Yesterday started out as a tough day for the Canadian dollar. The currency weakened for most of the day following news reports suggesting that NAFTA talks are likely to continue into 2018. The negotiations have taken their toll on both the Canadian dollar and the Mexican peso as the American negotiating team has repeatedly threatened to walk out of the deal. We covered our broader thoughts on the NAFTA discussions in a recent article. Towards the end of the day, the Canadian dollar managed to rally after USD/CAD came close to 1.26. This morning, the exchange rate remains above 1.25, and is currently trading around 1.2520.
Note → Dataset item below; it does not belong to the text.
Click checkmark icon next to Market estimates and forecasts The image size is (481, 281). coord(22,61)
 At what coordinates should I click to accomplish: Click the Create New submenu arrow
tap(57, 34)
The euro is down again versus the Canadian dollar this morning, with EUR/CAD below 1.470. Lastly, the pound is also down against the Canadian dollar, with GBP/CAD trading above 1.6490.
This is pretty light week for economic data from Canada. Monday's Bank of Canada’s Business Outlook Survey showed much lower growth expectations (0.86 current vs. 2.81 previous). On Friday, we’ll retail sales numbers and consumer price index figures. Given that inflation remains below the BoC’s target, inflation expectations remain muted. Last week, housing data mostly disappointed, with new build permits and new house prices below expectations.
The Canadian dollar has been rebounding in the second week of October, after falling into oversold territory. As such, we are upgrading our outlook on the currency to neutral. Looking at various technical indicators on a daily chart of the Canadian dollar, the currency is trading just above oversold conditions.
After a small rebound in the second week of October, we are now neutral on the medium-term outlook for the Canadian dollar. As recent news from Canada has been limited, the currency has done well primarily thanks to relative weakness in the US dollar. Earlier, the loonie was weakening on lower interest rate hike expectations following comments from the Bank of Canada. While the loonie was in overbought conditions in September, the currency has since re-entered normal trading conditions. This is based on various technical indicators on a weekly chart of the Canadian dollar currency index.